### Prompt:
Copy the entries from the line containing "This screenshot has" through the line containing "pyautogui.click(x=444, y=44)", changing "dropdown" to "drop-down" and leaving everything else the same.

BEGIN Extracted material

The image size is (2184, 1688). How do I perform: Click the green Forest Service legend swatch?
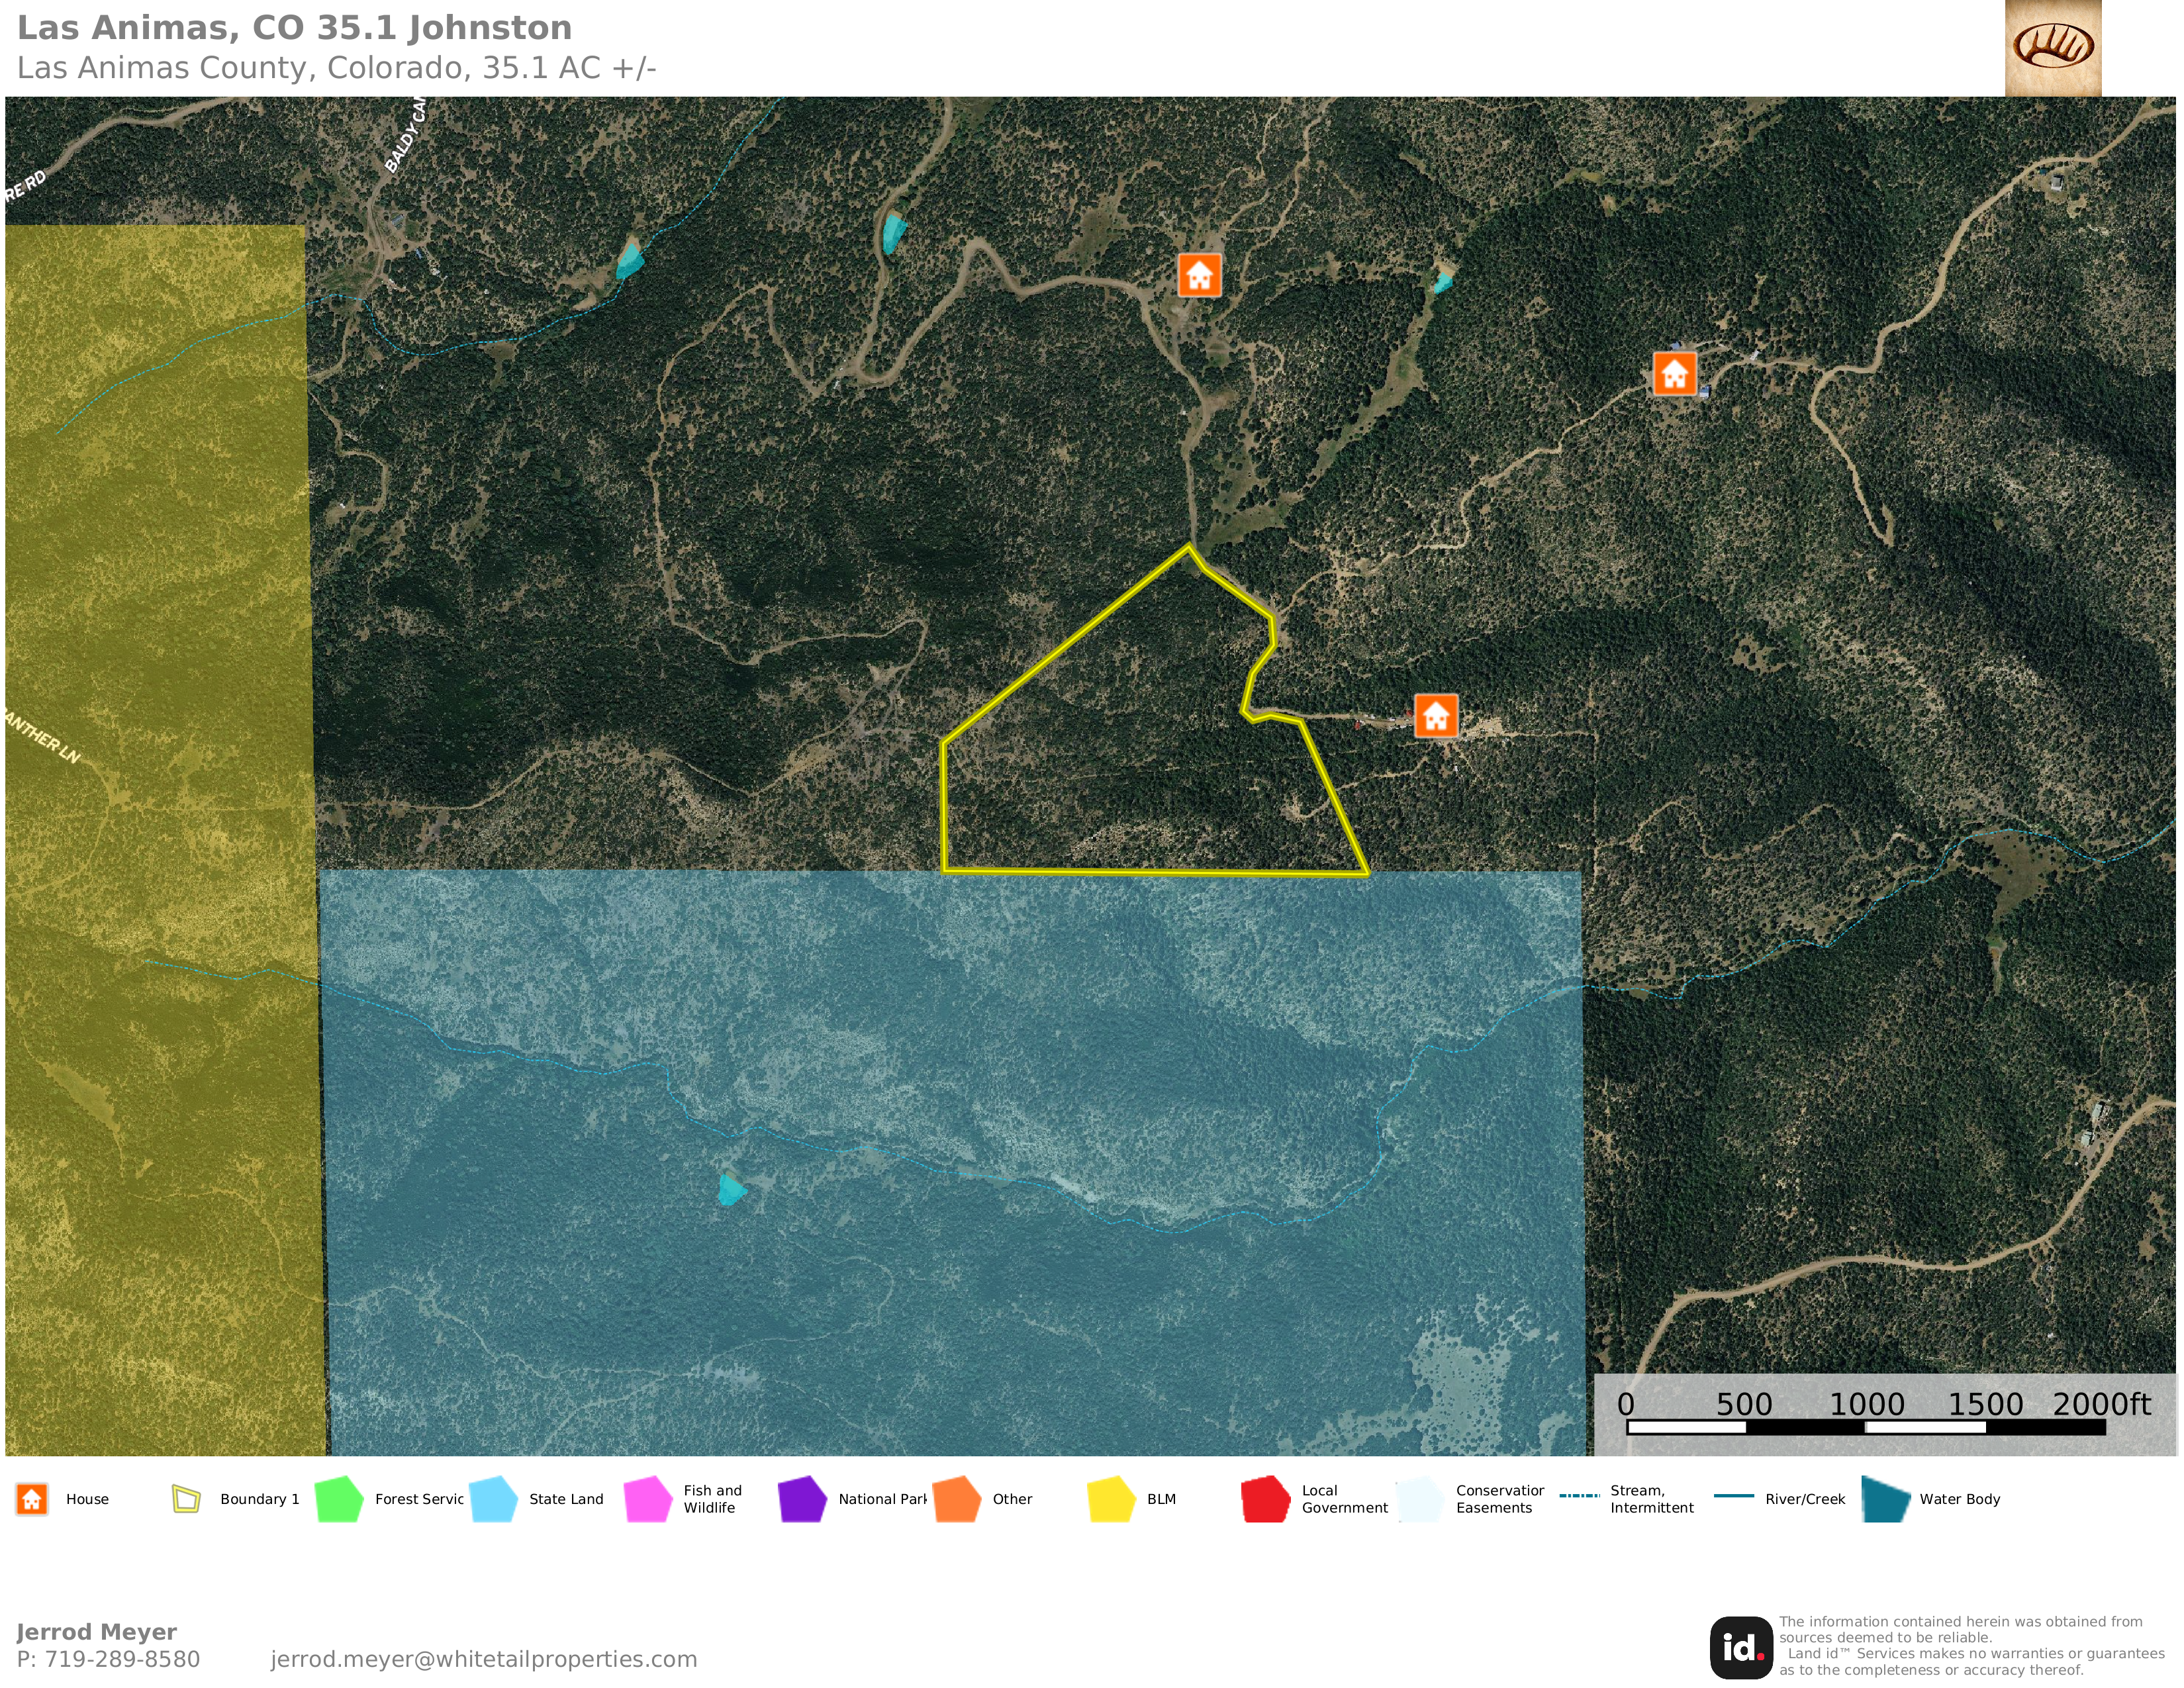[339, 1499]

END Extracted material
BEGIN Extracted material

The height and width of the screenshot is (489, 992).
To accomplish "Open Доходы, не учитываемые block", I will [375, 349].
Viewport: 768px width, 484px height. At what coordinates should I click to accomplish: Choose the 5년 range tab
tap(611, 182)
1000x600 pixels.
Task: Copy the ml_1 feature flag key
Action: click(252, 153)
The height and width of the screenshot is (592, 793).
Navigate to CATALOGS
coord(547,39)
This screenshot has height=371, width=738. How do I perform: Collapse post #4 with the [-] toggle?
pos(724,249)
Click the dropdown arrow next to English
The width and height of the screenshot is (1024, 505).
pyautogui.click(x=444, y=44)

END Extracted material
BEGIN Extracted material

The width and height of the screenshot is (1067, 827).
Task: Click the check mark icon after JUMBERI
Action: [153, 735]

END Extracted material

### Solution:
This screenshot has height=371, width=738. How do I perform: Collapse post #4 with the [-] toggle?
pos(724,249)
Click the drop-down arrow next to English
The width and height of the screenshot is (1024, 505).
pyautogui.click(x=444, y=44)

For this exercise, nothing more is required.